Stated task 1:
Answer these questions using the census project description.
(a) Into how many geographic areas does the data divide the U.S.?
(b) Which projection does the provided code use to map the sphere onto a rectangle?
(c) If x is 100 and y is 50, how many little rectangles does the grid have?
Stated task 2:
In the census project description, reproduce the passage starting with "Overview of what" and going on through "this single point.".
Stated task 3:
Write the next part of the census population project description, picking up right after its final sentence.

Text to read:

[Begin]

Description
Introduction
In this project, you will process some data from the 2010 census to efficiently answer certain queries about population density. These queries will ask for the population in some rectangular area of the country. The input consists of “only” around 220,000 data points, so any desktop computer has plenty of memory.
Overview of what your program will do
The file CenPop2010.txt contains real data published by the U.S. Census Bureau. The data divides the U.S. into 220,333 geographic areas called “census-block-groups” and reports for each such group the population in 2010 and the latitude/longitude of the group. It actually reports the average latitude/longitude of the people in the group, but that will not concern us: just assume everyone in the group lived on top of each other at this single point.
Given this data, we can imagine the entire U.S. as a giant rectangle bounded by the minimum and maximum latitude/longitude of all the census-block-groups. Most of this rectangle will not have any population:
-
The rectangle includes all of Alaska, Hawaii, and Puerto Rico and therefore, since it is a rectangle, a lot of ocean and Canada that have no U.S. population.
-
The continental U.S. is not a rectangle. For example, Maine is well East of Florida,
adding more ocean.
Note that the code we provide you reads in the input data and changes the latitude for each census group. That is because the Earth is spherical but our grid is rectangular. Our code uses the Mercator Projection to map a portion of a sphere onto a rectangle. It stretches latitudes more as you move North. You do not have to understand this except to know that the latitudes you will compute with are not the latitudes in the input file.
Your program will first process the data to find the four corners of the rectangle containing the United States. Some versions of the program will then further preprocess the data to build a data structure that can efficiently answer the queries described above. The program will then prompt the user for such queries and answer them until the user chooses to quit.
More details on how your program should work
The first three command-line arguments to your program will be:
-
The file containing the input data
-
Two integers x and y describing the size of a grid (a two-dimensional array) that is used to express population queries
Suppose the values for x and y are 100 and 50. That would mean we want to think of the rectangle containing the entire U.S. as being a grid with 100 columns (the x-axis) numbered 1 through 100 from West to East and 50 rows (the y-axis) numbered 1 through 50 from South to North. (Note we choose to be “user friendly” by not using zero-based indexing.) So the grid
would have 5000 little rectangles in it. Larger x and y will let us answer queries more precisely but will require more time and/or space.

[End]

Material:
[Begin]

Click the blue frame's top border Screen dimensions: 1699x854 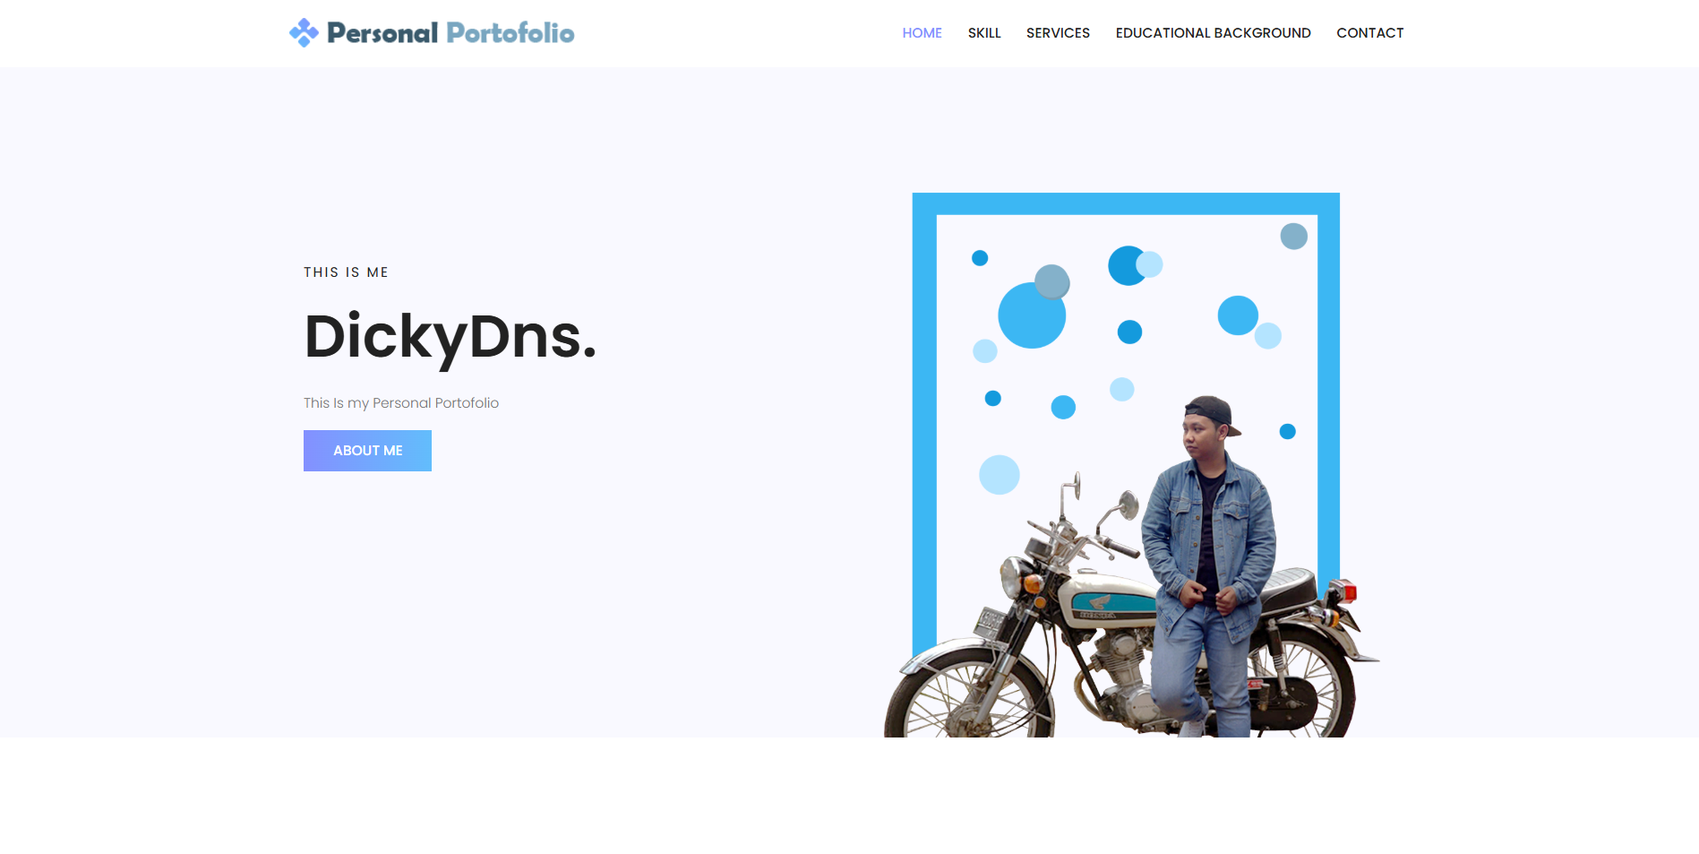point(1126,203)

[End]

Exercise output 1:
(a) 220,333
(b) The Mercator Projection
(c) 5000

Exercise output 2:
Overview of what your program will do
The file CenPop2010.txt contains real data published by the U.S. Census Bureau. The data divides the U.S. into 220,333 geographic areas called “census-block-groups” and reports for each such group the population in 2010 and the latitude/longitude of the group. It actually reports the average latitude/longitude of the people in the group, but that will not concern us: just assume everyone in the group lived on top of each other at this single point.

Exercise output 3:
A query describes a rectangle within the U.S. using the grid. It is simply four numbers:
-
The Western-most column that is part of the rectangle; error if this is less than 1 or greater than x.
-
The Southern-most row that is part of the rectangle; error if this is less than 1 or greater than y.
-
The Eastern-most column that is part of the rectangle; error if this is less than the Western-most column (equal is okay) or greater than x.
-
The Northern-most row that is part of the rectangle; error if this is less than the Southern-most column (equal is okay) or greater than y.
Your program should read these four numbers. Any illegal input (i.e., not 4 integers on one line) indicates the user is done and the program should end. Otherwise, you should output two numbers:
-
The total population in the queried rectangle
-
The percentage of the U.S. population in the queried rectangle, rounded to two decimal
digits, e.g., 37.22%
You should then repeat for another query.
DO NOT CHANGE THE PROVIDED I/O FORMAT AS IT WILL BE USED FOR TESTING.
To implement your program, you will need to determine within which grid rectangle each census-block-group lies. This requires computing the minimum and maximum latitude and longitude over all the census-block-groups. Note that smaller latitudes are farther South and smaller longitudes are farther West. Also note all longitudes are negative, but this should not cause any problems.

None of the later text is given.